## Problems and tasks
1. Set down the passage of the inflation-linked bonds article between "The latest edition" and "protection against inflation.", inclusive, word for word.
2. Using the inflation-linked bonds article, mark each statement yes or no, and quote the words from the article that decide it. (a) The research house predicted high demand for fixed-income products offering protection against inflation. (b) The report said bonds issued by private banks would meet self-funded retiree demand. (c) DEXX&R said inflation-linked bonds would raise the longevity risk of SMSF members.

## Extracted text
Fixed-interest inflation-indexed investments would suit the needs of self-funded retirees running their own super fund very well, a recent SMSF study conducted by financial services research house DEXX&R concluded.

The latest edition of the “DEXX&R Market Projections Report” anticipated continued growth in SMSF assets that funded retirement. Combining this forecast with SMSF retiree investor sentiment of low risk and income certainty, the research house also predicted high demand in the coming years for fixed-income products that offered protection against inflation.

“The issuance of medium and long-term inflation-linked bonds by commonwealth and state governments in Australia would meet self-funded retiree demand for a low-risk and stable income stream and provide a pool of medium to long-term capital that could be used to fund infrastructure development,” the report said.

Apart from satisfying their investment requirements, DEXX&R said inflation-linked bonds would provide SMSF members added value in other areas as well, such as providing them greater portfolio liquidity if a secondary market for the bonds was established, lowering their longevity risk as the chances of their income stream running out before death was diminished, and providing a low-risk investment option for the surviving member of the fund upon the death or incapacity of the other member.

[Rows from a data source]

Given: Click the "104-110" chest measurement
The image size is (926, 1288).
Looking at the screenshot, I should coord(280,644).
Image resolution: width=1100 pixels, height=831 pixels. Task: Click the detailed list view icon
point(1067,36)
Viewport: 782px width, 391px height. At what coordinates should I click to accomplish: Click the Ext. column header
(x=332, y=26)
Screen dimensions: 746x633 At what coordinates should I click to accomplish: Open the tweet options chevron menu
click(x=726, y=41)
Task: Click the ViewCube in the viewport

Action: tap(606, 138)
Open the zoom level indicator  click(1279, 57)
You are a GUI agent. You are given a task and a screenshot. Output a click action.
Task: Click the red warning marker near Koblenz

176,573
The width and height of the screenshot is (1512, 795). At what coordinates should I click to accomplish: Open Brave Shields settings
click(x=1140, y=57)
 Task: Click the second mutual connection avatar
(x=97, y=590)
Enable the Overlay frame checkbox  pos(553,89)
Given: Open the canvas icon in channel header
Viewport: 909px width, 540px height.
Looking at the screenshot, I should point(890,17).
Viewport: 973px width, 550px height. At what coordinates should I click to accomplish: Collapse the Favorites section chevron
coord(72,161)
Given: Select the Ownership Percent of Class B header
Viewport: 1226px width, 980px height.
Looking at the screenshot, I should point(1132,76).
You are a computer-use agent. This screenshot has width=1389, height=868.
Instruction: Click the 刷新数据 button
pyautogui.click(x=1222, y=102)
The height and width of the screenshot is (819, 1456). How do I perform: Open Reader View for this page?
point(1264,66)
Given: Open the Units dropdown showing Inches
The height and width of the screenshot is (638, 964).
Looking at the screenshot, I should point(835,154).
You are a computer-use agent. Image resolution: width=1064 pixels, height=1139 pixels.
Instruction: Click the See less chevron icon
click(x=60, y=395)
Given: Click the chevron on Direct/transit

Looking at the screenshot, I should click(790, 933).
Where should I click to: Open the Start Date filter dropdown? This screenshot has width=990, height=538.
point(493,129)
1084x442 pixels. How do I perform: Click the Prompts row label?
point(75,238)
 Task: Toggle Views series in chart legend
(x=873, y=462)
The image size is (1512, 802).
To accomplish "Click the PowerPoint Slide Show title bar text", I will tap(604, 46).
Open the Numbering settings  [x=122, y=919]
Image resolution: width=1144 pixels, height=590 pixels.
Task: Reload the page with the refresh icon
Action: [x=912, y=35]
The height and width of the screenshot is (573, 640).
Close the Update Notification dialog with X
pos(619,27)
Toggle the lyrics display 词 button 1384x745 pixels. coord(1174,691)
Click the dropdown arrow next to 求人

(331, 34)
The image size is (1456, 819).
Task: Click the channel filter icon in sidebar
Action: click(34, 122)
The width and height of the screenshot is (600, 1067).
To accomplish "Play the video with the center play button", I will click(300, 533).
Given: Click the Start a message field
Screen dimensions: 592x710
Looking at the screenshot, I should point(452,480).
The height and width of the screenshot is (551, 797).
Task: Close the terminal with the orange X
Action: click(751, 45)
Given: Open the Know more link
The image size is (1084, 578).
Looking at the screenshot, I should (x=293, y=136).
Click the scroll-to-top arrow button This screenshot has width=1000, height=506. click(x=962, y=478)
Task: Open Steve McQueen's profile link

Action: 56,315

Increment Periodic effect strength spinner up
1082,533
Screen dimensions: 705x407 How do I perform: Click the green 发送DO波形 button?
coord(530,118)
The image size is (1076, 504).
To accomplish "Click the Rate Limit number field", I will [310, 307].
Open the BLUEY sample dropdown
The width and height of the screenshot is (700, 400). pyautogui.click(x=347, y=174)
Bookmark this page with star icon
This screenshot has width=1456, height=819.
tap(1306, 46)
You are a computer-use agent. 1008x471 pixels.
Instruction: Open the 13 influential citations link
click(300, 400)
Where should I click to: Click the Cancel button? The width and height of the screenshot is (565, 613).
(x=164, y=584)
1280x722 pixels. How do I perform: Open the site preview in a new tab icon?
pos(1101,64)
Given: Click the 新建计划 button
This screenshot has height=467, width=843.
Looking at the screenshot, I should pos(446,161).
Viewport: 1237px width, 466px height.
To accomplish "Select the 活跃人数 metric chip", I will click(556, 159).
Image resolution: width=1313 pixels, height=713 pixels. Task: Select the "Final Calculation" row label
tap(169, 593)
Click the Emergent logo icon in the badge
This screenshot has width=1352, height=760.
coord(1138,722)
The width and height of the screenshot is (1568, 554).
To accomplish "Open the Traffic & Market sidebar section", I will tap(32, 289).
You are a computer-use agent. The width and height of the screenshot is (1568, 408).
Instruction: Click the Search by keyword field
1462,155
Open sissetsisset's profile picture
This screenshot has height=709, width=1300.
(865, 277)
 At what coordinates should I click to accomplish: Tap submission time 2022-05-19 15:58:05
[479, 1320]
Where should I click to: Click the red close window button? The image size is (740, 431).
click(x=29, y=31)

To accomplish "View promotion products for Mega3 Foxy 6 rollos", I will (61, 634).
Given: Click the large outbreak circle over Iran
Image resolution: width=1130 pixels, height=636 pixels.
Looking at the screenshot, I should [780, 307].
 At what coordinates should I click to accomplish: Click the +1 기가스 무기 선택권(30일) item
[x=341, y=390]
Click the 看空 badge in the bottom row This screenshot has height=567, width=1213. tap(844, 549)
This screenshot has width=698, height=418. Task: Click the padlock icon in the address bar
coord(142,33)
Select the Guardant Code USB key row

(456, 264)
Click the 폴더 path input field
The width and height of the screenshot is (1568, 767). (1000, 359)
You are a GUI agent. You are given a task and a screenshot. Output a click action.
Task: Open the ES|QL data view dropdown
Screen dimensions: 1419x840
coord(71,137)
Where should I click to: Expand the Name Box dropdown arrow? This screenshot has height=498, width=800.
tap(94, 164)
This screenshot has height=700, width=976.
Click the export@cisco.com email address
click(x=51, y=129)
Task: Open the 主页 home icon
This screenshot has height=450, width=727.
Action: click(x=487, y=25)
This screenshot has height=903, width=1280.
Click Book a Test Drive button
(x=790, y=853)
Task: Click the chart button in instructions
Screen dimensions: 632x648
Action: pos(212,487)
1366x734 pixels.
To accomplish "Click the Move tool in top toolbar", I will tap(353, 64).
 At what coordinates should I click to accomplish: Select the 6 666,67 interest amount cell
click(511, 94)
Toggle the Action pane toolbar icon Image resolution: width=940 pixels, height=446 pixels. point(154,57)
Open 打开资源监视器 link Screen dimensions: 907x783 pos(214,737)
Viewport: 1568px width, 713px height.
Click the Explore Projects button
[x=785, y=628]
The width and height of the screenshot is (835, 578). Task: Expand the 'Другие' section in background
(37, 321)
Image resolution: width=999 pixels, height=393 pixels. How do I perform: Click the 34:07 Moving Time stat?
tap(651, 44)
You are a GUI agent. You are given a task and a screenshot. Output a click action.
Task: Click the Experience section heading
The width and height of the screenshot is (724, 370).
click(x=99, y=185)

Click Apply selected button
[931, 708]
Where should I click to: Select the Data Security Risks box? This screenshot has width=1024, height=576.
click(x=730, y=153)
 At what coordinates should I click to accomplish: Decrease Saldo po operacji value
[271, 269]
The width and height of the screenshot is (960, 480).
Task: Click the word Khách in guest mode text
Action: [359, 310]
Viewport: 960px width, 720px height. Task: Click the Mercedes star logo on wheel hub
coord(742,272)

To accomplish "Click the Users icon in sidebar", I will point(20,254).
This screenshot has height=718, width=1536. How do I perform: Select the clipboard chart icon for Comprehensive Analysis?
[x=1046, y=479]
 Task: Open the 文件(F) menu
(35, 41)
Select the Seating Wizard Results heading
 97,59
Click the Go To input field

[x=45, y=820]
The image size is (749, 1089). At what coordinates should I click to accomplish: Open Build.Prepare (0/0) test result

## The responses
1.
The latest edition of the “DEXX&R Market Projections Report” anticipated continued growth in SMSF assets that funded retirement. Combining this forecast with SMSF retiree investor sentiment of low risk and income certainty, the research house also predicted high demand in the coming years for fixed-income products that offered protection against inflation.

2.
(a) Yes: "predicted high demand in the coming years for fixed-income products that offered protection against inflation"
(b) No: "The issuance of medium and long-term inflation-linked bonds by commonwealth and state governments in Australia would meet self-funded retiree demand"
(c) No: "lowering their longevity risk"